(公開日:2025.02.20)
【事業完了報告】ルーマニア・コンスタンツァ県に避難しているウクライナ難民の子どもたちとその家族に向けた教育と心理社会的支援事業
- ウクライナ
2022年2月24日にウクライナ危機が発生してから、丸3年が経過しました。危機が発生してから、700万人近くがウクライナ国外で難民となっており1、360万人以上がウクライナ国内で故郷を離れて避難民となっています2。当初はここまで避難生活が長期化すると想定していなかった人が大半でしたが、残念ながら現在も、これら避難している人が安全に故郷に帰れる目途は立っていません。

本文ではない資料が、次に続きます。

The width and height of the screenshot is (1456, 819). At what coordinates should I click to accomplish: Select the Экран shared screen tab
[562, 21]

ウクライナの隣国ルーマニアでは、一時的保護を受けているウクライナ難民のうち、2024年12月末時点で約28%が18歳以下の子どもであり、その数は5万290人にのぼります3。ルーマニアでは、ウクライナの子どもたちがルーマニアの学校に行く権利が保障されていますが、実際には受け入れ側の学校のスペースや人員に十分なキャパシティがなかったり、言語の違いをサポートする仕組みが整っていなかったりするため、ウクライナの子どもたちがスムーズにルーマニアの教育システムに移行することは難しい状況です。ウクライナの授業をオンラインで継続して受けている子どもたちも多くいますが、その場合は自宅でオンライン授業を受けることになり、他の子どもたちや教員との対面での交流や、勉強以外の課外活動に参加したいというニーズも高くなっていました。

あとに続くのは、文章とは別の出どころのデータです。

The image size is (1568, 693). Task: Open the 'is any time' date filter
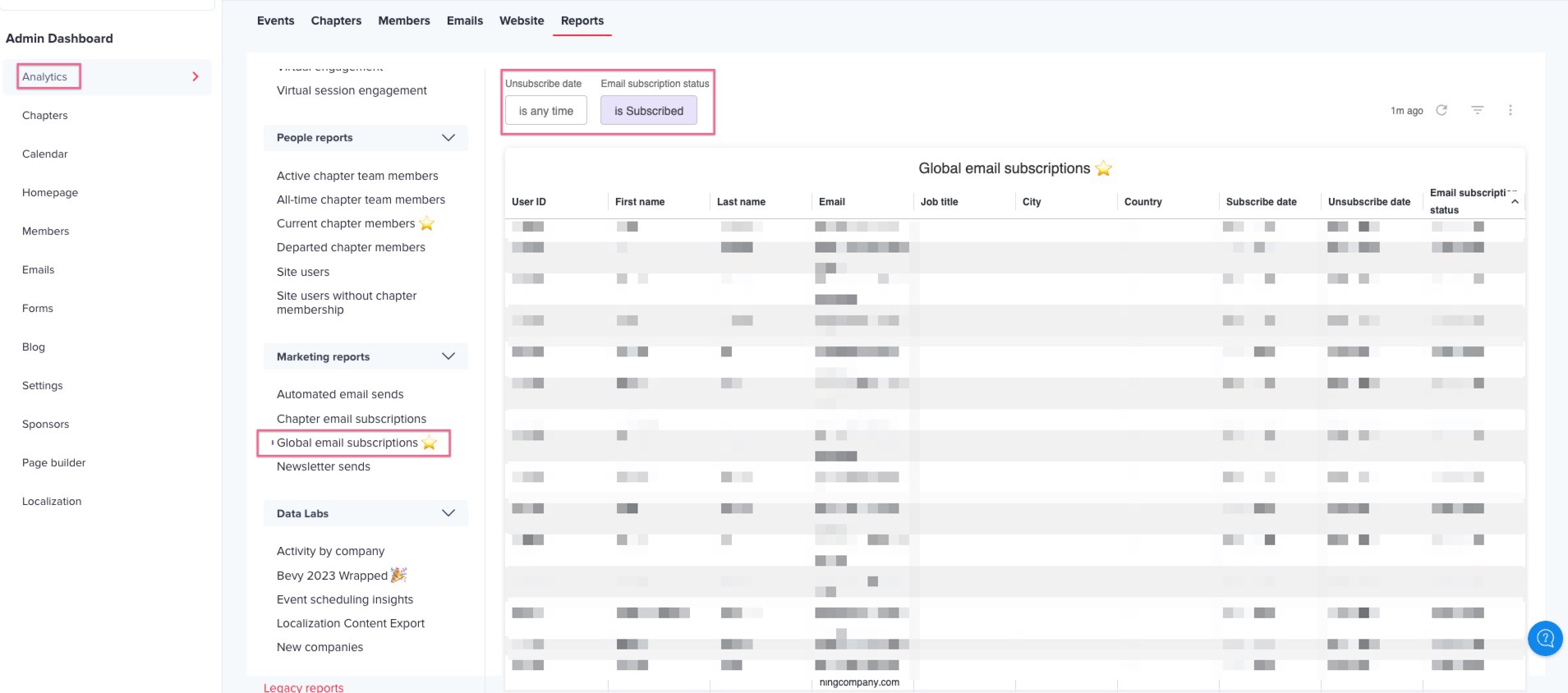coord(545,111)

このような状況を受け、セーブ・ザ・チルドレンでは、2023年3月からウクライナの隣国であるルーマニアに避難しているウクライナ難民の子どもたちとその家族を対象とした事業を行ってきました。
(詳細は下記のブログ参照)
●【事業完了報告】ルーマニアでのウクライナ難民支援:保健医療支援、教育、精神保健・心理社会的支援事業
●【事業完了報告】ルーマニアに避難しているウクライナ難民の子どもへの教育支援と心理社会的支援事業
これら2事業の後継事業として、ルーマニア・コンスタンツァ県で2023年11月20日から行った教育と心理社会的支援の事業が2024年10月31日に完了したので、報告します。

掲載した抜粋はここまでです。